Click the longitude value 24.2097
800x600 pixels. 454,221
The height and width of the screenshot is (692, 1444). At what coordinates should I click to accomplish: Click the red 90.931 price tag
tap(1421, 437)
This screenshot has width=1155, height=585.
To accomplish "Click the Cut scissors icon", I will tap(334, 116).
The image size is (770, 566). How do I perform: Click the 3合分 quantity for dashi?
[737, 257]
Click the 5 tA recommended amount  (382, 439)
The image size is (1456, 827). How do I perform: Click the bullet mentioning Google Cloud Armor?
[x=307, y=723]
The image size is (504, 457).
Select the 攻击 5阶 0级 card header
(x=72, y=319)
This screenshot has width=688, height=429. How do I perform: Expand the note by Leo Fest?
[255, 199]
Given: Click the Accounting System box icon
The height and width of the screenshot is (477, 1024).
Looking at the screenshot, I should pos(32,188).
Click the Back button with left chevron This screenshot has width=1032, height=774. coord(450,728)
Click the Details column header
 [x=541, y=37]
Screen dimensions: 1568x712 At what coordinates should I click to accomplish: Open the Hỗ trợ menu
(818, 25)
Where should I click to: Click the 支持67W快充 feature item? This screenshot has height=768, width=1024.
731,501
#####
TASK BRIEF -
Find how many lines in the entries include the string "icon", and state only the number.

OUTPUT -
2